Researchers at the Radboud University Nijmegen Medical Center in the Netherlands, collected blood samples from participants before and after they ate 48 g of chocolate, each day for four days. The chocolate contained about 30 per cent cocoa.
They then exposed the blood cells to bacteria called Propionibacterium acnes, which contribute to acne when they grow inside clogged pores and cause pores to become inflamed, and to Staphylococcus aureus, another skin bacteria that can aggravate acne.
After eating chocolate, the seven participants' blood cells produced more interleukin-1b, a marker of immune system inflammation, when exposed to Propionibacterium acnes. This suggests chocolate consumption could increase the inflammation that contributes to acne, the researchers said.
In addition, eating chocolate increased production of another immune system factor called interleukin 10 after exposure to Staphylococcus aureus, MyHealthNewsDaily reported.
Interleukin 10 is thought to lower human bodies' defenses against microorganisms, and thus, higher levels of interleukin 10 could create conditions that allow bacteria to infect pimples, and worsen them, the researchers said.
Although there's a lot of talk about chocolate and other foods playing a role in acne, there's very little evidence to show they do, said Dr Kanade Shinkai, a dermatologist at the University of California, San Francisco School of Medicine, who specialises in acne treatments.
There is some evidence that so-called high glycemic foods, such as white bread, which release sugar very quickly into the bloodstream, may be linked to acne, Shinkai said.

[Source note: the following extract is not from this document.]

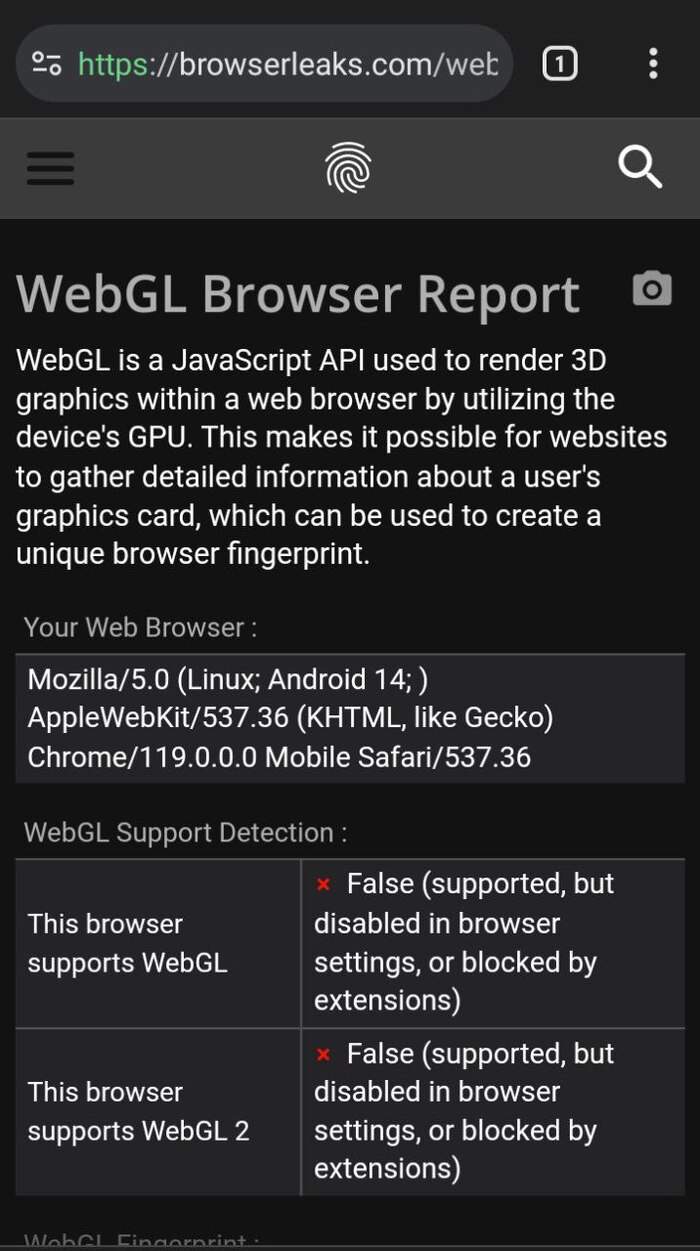Select the WebGL 2 False result text
700x1251 pixels.
pyautogui.click(x=465, y=1111)
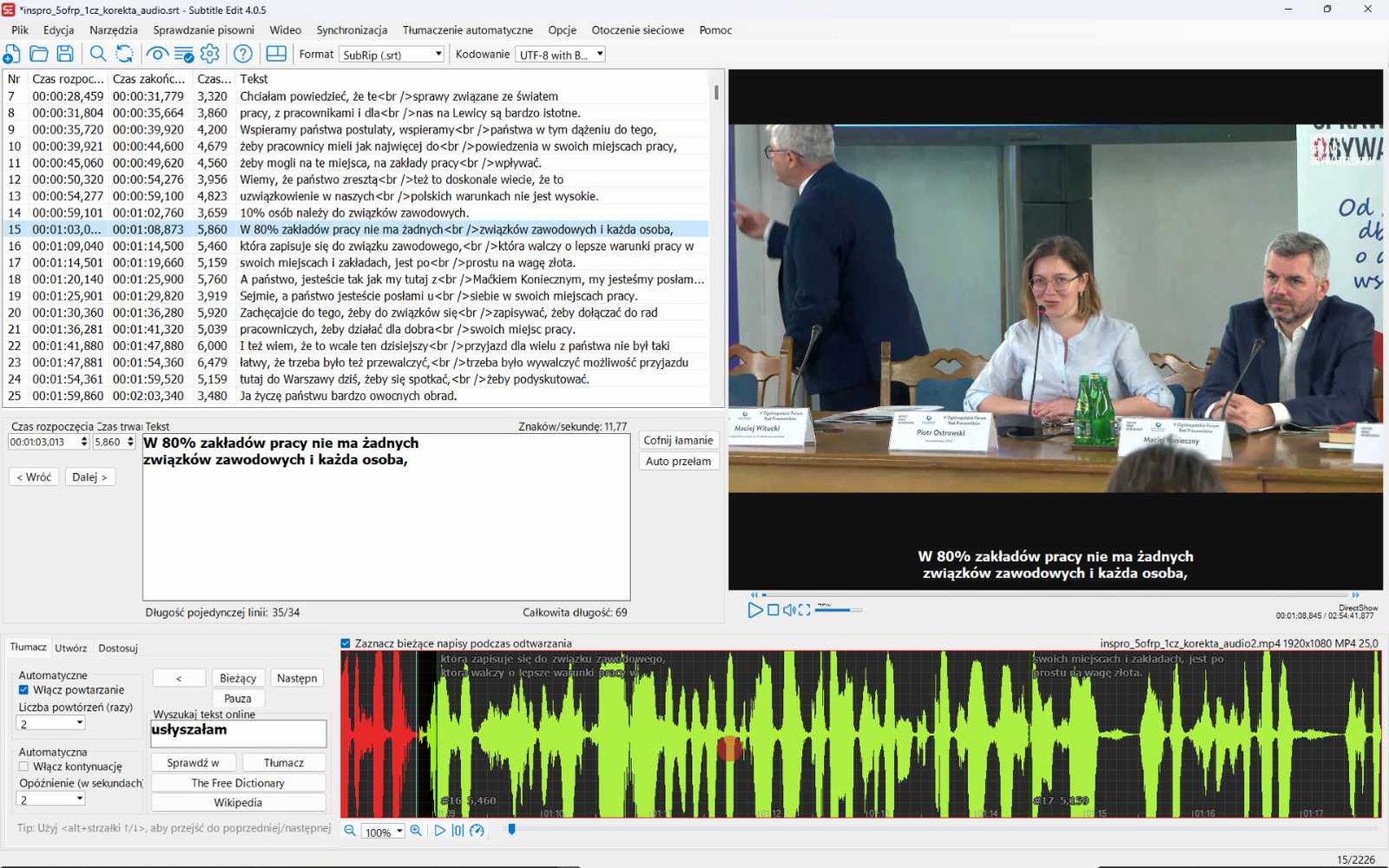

While there may be a subset of people whose acne is influenced by diet, this is probably not true for everyone, Shinkai was quoted as saying by the website.
Shinkai cautioned against broad dietary restrictions, such as avoiding dairy, because dairy products are important sources of calcium and vitamin D for many people, and the nutritional benefits of the products outweigh the impact of acne, she said.